Directions -
1. Summarize the passage about Minneapolis in two sentences.
2. In the passage about Minneapolis, whom did the writer and a group of lawyers write to?
3. Carry on with the passage about Minneapolis, starting right after its last sentence.

Extract to read -

We are now witnessing a modern tragedy unfold on the streets of Minneapolis. Renee Good — a wife, a mother, a poet, a community member — was fatally shot by a federal agent. Local officials have disputed the federal narrative justifying her killing, and the incident has ignited grief, fear and protest across the city. This moment is not an aberration. It is a reminder that the tension between state power and civilian safety is not confined to the past; it is a living condition of our present.

Children are once again paying the price. In recent weeks, fear generated by immigration enforcement and other federal actions in Minneapolis and surrounding communities has made something as ordinary as traveling to and from school feel dangerous. Parents are keeping children home. Students are distracted and traumatized. Schools — meant to be places of safety, stability and trust — have instead become sites of anxiety. This is not a failure of families to value education. It is a rational response to an environment where safety can no longer be assumed.

Last week, I joined a group of lawyers in writing to Minnesota’s congressional delegation and the governor, urging them to deploy the National Guard to Minneapolis — not to escalate force, but to ensure that children can safely attend school in the face of federal hostility.

Data segment -

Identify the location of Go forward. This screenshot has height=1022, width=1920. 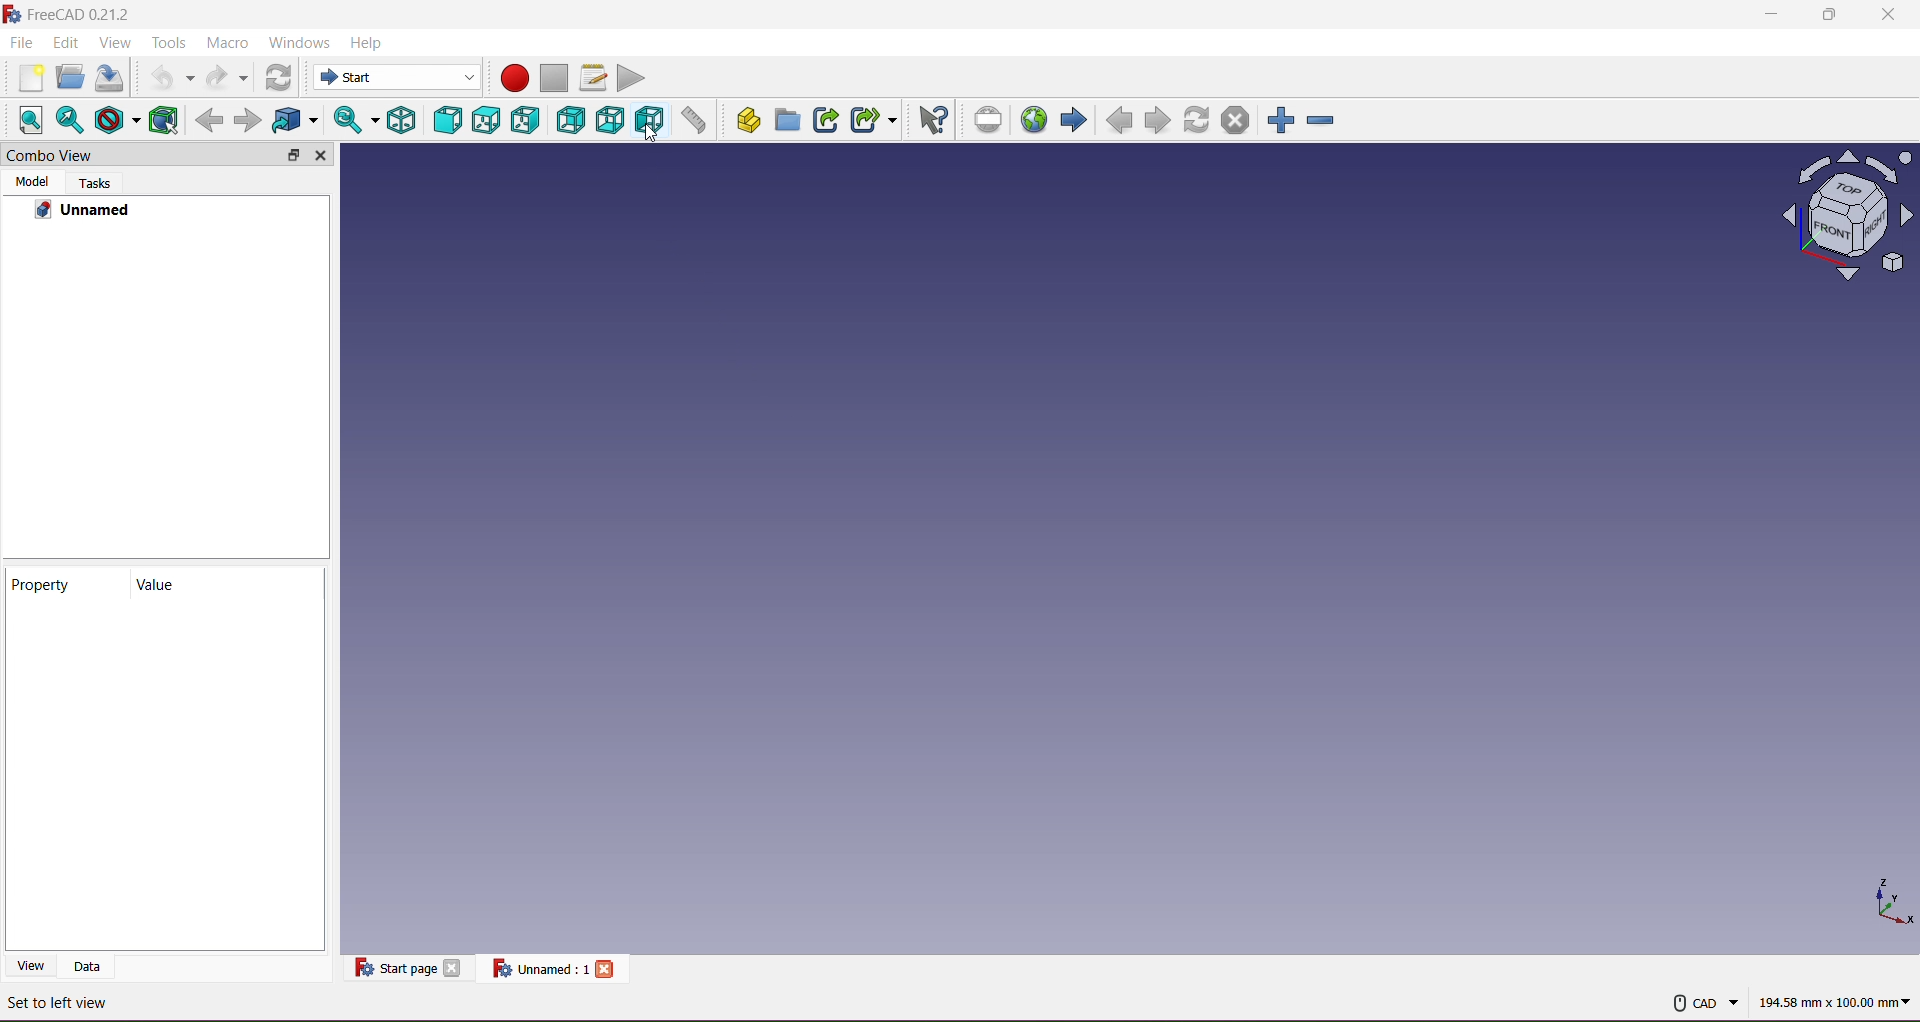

The responses -
1. After Renee Good was fatally shot by a federal agent in Minneapolis, local officials disputed the federal account, and fear from immigration enforcement and other federal actions has made the trip to and from school feel dangerous, leading parents to keep children home. The writer joined a group of lawyers in urging Minnesota's congressional delegation and the governor to deploy the National Guard so that children can safely attend school.

2. Minnesota's congressional delegation and the governor.

3.
Some will reasonably worry that deploying the National Guard risks escalating tensions by placing two armed forces — state and federal — in uneasy proximity. That concern deserves to be taken seriously. But it misunderstands the role I am urging the Guard to play. The National Guard need not — and should not — function as an enforcement arm or a counterforce to federal agents. Its presence can instead be narrowly defined to secure school perimeters, stabilize routes to and from school and reassure families that education will not be interrupted by fear or violence. Properly constrained, the Guard’s role is not confrontation, but containment and calm.

Paratroopers of the 101st Airborne Division guard some of the Little Rock Nine as they leave Central High School in September 1957. (The Associated Press)

The historical parallel to Little Rock is not exact. In 1957, the Arkansas National Guard was ultimately federalized to enforce desegregation against state resistance. Today, the Guard would operate conventionally under state authority — not to impose federal will, but to shield children from its collateral consequences. The distinction matters. But so does the throughline that when ordinary schooling becomes unsafe, the government bears responsibility to act.

Minnesotans should be united by a simple principle: No child should be forced to choose between their education and their safety. Children cannot wait. Schools cannot wait.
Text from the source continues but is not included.